由布萊德彼特 克里斯汀貝爾 萊恩葛斯林 史提夫卡爾主演
亞當麥凱執導的同名電影《大賣空》,將於2015年1月中旬於台灣上映!
《老千騙局》《攻其不備》《魔球》暢銷作者 麥克.路易士MICHAEL LEWIS │著
電影書衣版特別收錄:〈浮華世界雜誌〉專文──好萊塢的《大賣空》讓麥克.路易士驚艷
揭露史上最大金融風暴真相
在2008年金融海嘯前,四個投資客發現一個足以讓全球市場崩盤,而銀行、媒體和政府卻視之不見的經濟行為,他們決定進行「大賣空」。大膽與全球金融體系對做。
在多頭市場大賺一筆無甚稀奇
最甜美的勝利,在於眾人皆輸你獨贏
2004年,距離史上最大金融風暴降臨前不過數年,華爾街還瀰漫著樂觀氛圍——房價直漲、CEO分紅屢創天價、衍生性金融商品縱橫市場,多數人都預言股市將再創新高,此時,只有少數人察覺了榮景下的衰敗之氣,正著手操作一次前所未有的大賣空……
當美國股市崩盤於2008年秋季成為眾所皆知的消息時,其實早已是舊聞了。
真正的崩盤,靜默的崩盤,早在一年前,在詭異的供給市場裡發生了。那是個隱於無形、連美國證管會都不敢或不想跨入的領域——債券與不動產衍生性 金融市場。金融鬼才發明了令人費解的債券,從無法償債的美國中下階級剝削獲利;其中有著「美國房價必將不斷上揚」的詭異假設,以可疑貸款創造出的複雜債券 組合更讓風險與日遽增。了解內情或知道可能後果的聰明之士眼見這種情況,亦只能暗自心驚。畢竟當時華爾街眾人正忙著創造和購買五花八門的衍生性金融商品。 在此時挺身而出,需要極大的勇氣。
但總有人不一樣。這時出現了幾個另類的投資怪咖,他們無甚名氣、份量,但在察覺次貸危險性之後,不約而同地以各自的專業手段,大膽與整個華爾街、甚至是全球金融體系對做:
※麥克.貝瑞(克里斯汀貝爾 飾):患有亞斯伯格症的天才投資人。本是醫師,因在網上發表神準投資預測而獲得大筆資金挹注,成立了傳人避險基金。
--
任務說明
a. 根據這段《大賣空》書籍介紹,麥克.貝瑞在成為投資人之前從事什麼職業?
b. 請將記錄中從包含「Buscar (26, 1684)」的那一行開始、到包含「EnOriente (74, 47)」的那一行結束的各行重新列出,並把「Regionales」改成「Nacionales」,其餘內容一律不變,只列出這幾行。
上方文本與接下來的記錄出自不同來源,彼此並無關聯。
--
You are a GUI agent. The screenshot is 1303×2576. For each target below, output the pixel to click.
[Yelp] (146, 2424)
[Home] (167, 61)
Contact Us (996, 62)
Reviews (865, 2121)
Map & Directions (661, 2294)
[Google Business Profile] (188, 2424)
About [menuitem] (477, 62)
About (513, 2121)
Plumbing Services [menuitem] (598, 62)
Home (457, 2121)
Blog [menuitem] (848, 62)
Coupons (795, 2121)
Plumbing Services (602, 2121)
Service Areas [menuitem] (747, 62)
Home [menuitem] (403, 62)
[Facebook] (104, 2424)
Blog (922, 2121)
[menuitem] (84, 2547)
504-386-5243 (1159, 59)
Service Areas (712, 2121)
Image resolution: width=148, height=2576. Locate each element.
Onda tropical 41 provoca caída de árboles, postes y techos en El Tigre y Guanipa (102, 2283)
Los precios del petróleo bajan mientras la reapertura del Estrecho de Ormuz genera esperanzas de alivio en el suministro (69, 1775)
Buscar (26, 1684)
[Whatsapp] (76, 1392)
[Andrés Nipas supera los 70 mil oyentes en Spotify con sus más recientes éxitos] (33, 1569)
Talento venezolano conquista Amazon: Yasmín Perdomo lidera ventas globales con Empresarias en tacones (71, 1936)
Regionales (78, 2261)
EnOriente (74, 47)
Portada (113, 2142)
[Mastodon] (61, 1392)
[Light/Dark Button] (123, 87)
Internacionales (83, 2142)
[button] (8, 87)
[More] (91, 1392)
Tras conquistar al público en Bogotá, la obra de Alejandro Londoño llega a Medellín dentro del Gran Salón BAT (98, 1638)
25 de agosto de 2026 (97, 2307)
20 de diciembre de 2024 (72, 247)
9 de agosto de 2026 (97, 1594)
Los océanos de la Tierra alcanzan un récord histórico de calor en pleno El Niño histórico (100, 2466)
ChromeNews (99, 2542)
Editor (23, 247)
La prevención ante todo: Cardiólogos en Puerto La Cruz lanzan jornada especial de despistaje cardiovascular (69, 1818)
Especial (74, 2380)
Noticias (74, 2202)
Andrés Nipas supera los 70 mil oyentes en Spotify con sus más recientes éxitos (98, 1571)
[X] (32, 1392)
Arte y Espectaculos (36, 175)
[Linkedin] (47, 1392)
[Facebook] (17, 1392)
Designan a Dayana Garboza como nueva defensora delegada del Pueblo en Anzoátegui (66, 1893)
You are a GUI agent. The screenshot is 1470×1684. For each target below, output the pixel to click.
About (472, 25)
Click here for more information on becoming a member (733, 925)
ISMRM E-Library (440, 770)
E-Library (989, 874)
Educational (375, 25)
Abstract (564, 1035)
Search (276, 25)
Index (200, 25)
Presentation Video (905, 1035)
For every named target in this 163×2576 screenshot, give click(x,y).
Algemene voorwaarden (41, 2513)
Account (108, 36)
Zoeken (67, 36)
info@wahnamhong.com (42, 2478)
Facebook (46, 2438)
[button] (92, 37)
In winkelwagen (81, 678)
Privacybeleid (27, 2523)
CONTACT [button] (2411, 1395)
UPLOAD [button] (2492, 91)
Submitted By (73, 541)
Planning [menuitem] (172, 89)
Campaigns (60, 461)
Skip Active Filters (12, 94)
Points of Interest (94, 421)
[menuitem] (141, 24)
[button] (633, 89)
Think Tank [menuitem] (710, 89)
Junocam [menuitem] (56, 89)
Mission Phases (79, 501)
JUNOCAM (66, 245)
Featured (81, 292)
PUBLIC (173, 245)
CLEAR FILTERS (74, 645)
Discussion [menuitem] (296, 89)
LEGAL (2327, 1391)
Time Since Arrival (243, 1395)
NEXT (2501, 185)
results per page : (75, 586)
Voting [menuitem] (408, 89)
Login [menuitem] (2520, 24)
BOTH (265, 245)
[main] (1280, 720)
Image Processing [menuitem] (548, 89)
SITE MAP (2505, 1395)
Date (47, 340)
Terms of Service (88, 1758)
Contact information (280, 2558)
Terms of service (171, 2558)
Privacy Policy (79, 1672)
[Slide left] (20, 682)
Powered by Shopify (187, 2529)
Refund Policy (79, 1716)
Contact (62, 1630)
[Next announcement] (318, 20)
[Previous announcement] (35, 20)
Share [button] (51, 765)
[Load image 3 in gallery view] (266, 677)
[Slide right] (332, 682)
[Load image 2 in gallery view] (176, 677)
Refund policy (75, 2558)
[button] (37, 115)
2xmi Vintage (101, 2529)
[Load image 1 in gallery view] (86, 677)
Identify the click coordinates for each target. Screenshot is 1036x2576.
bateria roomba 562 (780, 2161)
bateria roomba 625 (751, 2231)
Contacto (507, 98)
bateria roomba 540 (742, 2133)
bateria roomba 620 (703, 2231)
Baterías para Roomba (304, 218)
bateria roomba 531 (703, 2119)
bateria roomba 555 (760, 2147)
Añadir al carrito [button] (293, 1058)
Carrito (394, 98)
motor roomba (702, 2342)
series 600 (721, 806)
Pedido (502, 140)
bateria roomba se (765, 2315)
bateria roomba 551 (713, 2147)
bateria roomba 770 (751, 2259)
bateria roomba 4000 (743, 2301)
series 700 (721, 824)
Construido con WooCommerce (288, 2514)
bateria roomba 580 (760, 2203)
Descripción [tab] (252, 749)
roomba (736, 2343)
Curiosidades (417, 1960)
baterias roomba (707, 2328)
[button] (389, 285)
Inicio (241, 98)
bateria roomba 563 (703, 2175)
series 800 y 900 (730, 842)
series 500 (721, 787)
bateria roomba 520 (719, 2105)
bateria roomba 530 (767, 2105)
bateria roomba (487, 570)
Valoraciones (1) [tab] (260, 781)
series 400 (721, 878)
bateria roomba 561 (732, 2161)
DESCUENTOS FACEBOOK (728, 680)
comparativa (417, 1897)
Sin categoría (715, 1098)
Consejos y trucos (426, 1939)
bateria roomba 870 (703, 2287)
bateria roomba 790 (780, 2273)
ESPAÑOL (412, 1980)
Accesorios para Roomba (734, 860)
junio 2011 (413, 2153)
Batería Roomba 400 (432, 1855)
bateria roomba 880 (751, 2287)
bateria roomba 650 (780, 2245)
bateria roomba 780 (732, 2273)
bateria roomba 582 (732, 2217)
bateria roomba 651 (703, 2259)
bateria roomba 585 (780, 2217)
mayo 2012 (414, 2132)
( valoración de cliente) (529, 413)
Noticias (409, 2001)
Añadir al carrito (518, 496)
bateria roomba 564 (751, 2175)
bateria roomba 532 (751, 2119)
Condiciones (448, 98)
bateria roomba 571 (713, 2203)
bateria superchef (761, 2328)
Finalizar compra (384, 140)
--
答案彙整
a. 醫師。

b.
Buscar (26, 1684)
[Whatsapp] (76, 1392)
[Andrés Nipas supera los 70 mil oyentes en Spotify con sus más recientes éxitos] (33, 1569)
Talento venezolano conquista Amazon: Yasmín Perdomo lidera ventas globales con Empresarias en tacones (71, 1936)
Nacionales (78, 2261)
EnOriente (74, 47)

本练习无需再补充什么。